Thousands fled to shelters following the outburst of bloodshed that saw civilians burned alive in buildings set ablaze by protesters on Monday, and clashes between demonstrators and security forces.
Papua, on the western half of New Guinea island, has seen weeks of protests fuelled by anger over racism against indigenous Papuans by people who have migrated from other parts of Indonesia, as well as fresh calls for self-rule in the impoverished region.
Weeks of protests broke out across Papua and in other parts of Indonesia after the mid-August arrest and tear-gassing of dozens of Papuan students, who were also racially abused, in the country's second-biggest city, Surabaya.
The fresh violence this week was reportedly sparked by racist comments made by a teacher towards students in unrest-hit Wamena city, but police have disputed that account.
On Wednesday, local police said the chaos had subsided in Wamena, leaving a trail of burnt-out buildings and charred cars in its wake.
"The situation in Wamena is now under control," said Papua police spokesman Ahmad Mustofa Kamal.
"Most victims had stab wounds, blunt object injuries and severe burns," he added.
Kamal said 29 people were known to have died in Wamena, where hundreds demonstrated and burned down a government office and other buildings on Monday.
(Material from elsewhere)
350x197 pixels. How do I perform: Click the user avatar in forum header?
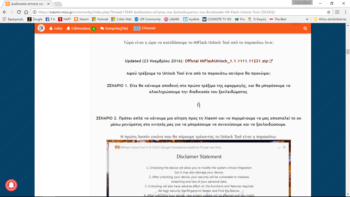click(41, 28)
Some 66 people were injured, police said.
A soldier and three civilians also died in the provincial capital Jayapura, where security forces and stone-throwing protesters clashed Monday.
The soldier was stabbed to death and three students died from rubber bullet wounds, authorities have said, without elaborating.
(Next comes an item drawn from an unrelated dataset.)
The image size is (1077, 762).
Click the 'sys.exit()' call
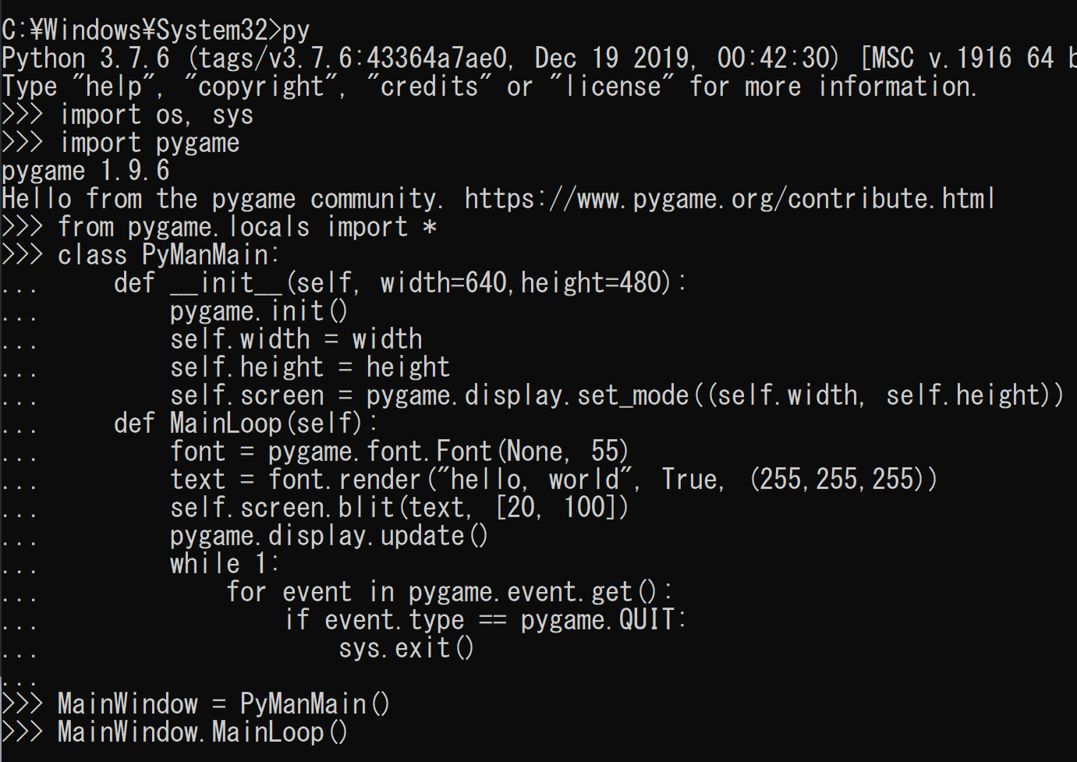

On Tuesday evening, the district head office in Yalimo, near Wamena, was set ablaze, police said.
The United Liberation Movement for West Papua described this week's violence as a "massacre" and said that 17 Papuan high school students had been gunned down by Indonesian security forces.
Neither the military nor the separatist movement's claims could be independently verified.
Conflicting accounts are common in Papua and the government appears to have renewed a region-wide Internet service shutdown.
Jakarta has said the riots were meant to draw attention to Papuan independence at this week's UN General Assembly.
A low-level separatist insurgency has simmered for decades in the former Dutch colony after Jakarta took over the mineral-rich region in the 1960s.
A UN-sponsored vote to stay within the archipelago in 1969 was widely viewed as rigged, but Jakarta has long refused to consider another referendum.
The majority of Papuans are Christian and ethnic Melanesian with few cultural ties to the rest of Muslim-majority Indonesia.